13] »Also freuen wir uns auch schon jetzt über die Maßen auf die Schlachtung dieser ohnehin selten von den hohen Göttern verlangten Opfer!«
14] Diese Äußerung versetzte dem Cyrenius einen so mächtigen Stoß aufs Herz, daß er vor Zorn über diese Priester zu beben anfing.
15] In kurzer Zeit sich ermannend aber sprach er wieder zu den Priestern: »Wie aber, wenn Zeus selbst sich hier befände und schenkte diesen Opfern das Leben?! - Was würdet ihr dann tun?«
16] Und die Priester erwiderten: »Dann müßte die Opferung um so bestimmter vorgenommen werden, weil das nur eine Prüfung für unseren priesterlichen Diensteifer wäre!

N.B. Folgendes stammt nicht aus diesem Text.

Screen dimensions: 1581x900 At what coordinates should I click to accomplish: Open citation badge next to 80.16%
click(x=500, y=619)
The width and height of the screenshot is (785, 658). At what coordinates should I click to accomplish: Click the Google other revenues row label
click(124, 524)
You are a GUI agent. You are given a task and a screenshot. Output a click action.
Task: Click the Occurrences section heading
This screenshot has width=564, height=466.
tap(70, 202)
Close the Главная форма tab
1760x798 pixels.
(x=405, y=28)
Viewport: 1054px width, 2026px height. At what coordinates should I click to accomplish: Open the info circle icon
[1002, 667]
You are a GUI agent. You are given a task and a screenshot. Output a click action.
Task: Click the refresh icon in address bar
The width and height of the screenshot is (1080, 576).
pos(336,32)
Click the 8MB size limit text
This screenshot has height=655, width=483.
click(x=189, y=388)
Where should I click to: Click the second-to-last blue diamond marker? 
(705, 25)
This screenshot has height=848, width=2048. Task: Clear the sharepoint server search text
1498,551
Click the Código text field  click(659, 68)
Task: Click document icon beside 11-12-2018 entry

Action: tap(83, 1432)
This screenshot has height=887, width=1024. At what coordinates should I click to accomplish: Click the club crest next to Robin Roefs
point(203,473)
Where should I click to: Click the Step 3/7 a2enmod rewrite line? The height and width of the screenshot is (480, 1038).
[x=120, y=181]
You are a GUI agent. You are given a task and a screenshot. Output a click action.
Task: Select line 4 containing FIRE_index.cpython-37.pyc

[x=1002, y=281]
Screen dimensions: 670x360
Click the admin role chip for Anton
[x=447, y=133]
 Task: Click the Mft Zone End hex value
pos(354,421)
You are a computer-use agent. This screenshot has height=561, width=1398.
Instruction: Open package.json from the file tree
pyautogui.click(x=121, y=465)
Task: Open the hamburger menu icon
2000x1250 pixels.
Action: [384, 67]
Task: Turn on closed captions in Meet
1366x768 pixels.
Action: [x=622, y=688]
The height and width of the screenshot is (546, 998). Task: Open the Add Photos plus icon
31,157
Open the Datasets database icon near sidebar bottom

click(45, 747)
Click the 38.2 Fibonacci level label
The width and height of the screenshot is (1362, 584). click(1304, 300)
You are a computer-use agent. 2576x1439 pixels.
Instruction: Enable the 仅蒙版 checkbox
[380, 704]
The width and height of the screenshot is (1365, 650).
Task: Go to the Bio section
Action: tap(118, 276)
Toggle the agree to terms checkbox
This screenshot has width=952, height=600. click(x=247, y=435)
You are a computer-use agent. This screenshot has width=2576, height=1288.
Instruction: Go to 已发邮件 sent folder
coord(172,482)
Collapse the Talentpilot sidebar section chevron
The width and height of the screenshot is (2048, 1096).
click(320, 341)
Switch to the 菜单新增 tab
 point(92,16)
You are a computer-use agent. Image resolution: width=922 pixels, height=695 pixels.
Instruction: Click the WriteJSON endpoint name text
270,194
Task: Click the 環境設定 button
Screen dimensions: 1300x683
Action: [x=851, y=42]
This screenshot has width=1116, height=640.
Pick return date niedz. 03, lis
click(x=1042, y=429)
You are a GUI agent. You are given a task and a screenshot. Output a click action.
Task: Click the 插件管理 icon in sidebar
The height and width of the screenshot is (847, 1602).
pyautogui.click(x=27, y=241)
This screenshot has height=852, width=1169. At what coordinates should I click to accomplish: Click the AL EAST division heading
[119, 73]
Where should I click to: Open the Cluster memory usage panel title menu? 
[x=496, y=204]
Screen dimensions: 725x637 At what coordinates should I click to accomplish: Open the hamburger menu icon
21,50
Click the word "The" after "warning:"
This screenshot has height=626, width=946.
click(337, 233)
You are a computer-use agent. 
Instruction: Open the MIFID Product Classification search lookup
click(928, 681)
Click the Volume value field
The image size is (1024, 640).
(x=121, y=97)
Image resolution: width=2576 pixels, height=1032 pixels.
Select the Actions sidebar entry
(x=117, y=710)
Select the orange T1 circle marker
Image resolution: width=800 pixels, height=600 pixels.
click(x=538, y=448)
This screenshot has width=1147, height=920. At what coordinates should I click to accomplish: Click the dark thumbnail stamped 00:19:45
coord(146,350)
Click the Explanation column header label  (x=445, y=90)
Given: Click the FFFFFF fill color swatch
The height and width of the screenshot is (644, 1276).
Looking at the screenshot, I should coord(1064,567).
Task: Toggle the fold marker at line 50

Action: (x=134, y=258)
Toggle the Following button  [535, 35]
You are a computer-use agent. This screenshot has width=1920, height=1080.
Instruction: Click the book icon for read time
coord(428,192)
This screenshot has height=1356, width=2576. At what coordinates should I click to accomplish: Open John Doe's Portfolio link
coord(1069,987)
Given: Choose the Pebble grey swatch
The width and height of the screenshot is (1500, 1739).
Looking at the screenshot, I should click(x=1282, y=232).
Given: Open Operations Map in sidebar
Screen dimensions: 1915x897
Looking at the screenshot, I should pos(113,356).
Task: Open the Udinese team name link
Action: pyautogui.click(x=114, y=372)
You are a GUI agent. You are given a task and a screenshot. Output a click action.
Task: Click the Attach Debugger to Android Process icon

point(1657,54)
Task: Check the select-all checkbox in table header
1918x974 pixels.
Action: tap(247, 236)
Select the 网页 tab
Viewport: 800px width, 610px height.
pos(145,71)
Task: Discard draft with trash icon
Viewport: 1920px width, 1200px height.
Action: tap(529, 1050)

17] »Würden wir dann uns der bestimmten Opfer erbarmen, so würde uns Zeus als Frevler ansehen und uns vernichten mit Blitz und Donner!«
18] Cyrenius aber fragte die Priester weiter und sprach: »Was haben denn die anderen hohen Priester vor den Göttern dann verbrochen, daß sie so übel in ihrem Palaste getötet worden sind?«
19] Und die Priester erwiderten: »Weißt du denn nicht, daß über allen Göttern und ihren Priestern noch ein unerbittliches Fatum (Schicksal) herrscht?
20] »Dieses hat die Priester getötet, wie ehedem die Götter aufgereizt; die Götter aber kann es nicht töten, wohl aber die noch hier und da sterblichen Priester!«
21] »Gut«, sprach Cyrenius, »heute nach Mitternacht kam das Fatum zu mir und erteilte mir den Befehl, aller dieser Jugend das Leben zu schenken - und dafür euch zu opfern, und das so bestimmt, als ich Cyrenius heiße und mein Bruder der Julius Augustus Cäsar als oberster Konsul und Kaiser in Rom herrscht! - Was sagt ihr denn zu dieser Kunde?«
22] Diese Schreckenskunde machte die Priester erblassen und die anderen Opfer wieder zum Bewußtsein gelangen. Denn hier ließ Cyrenius sogleich allen Opfern die Freiheit verkünden, aber die drei Priester binden und für die Hinrichtung vorbereiten.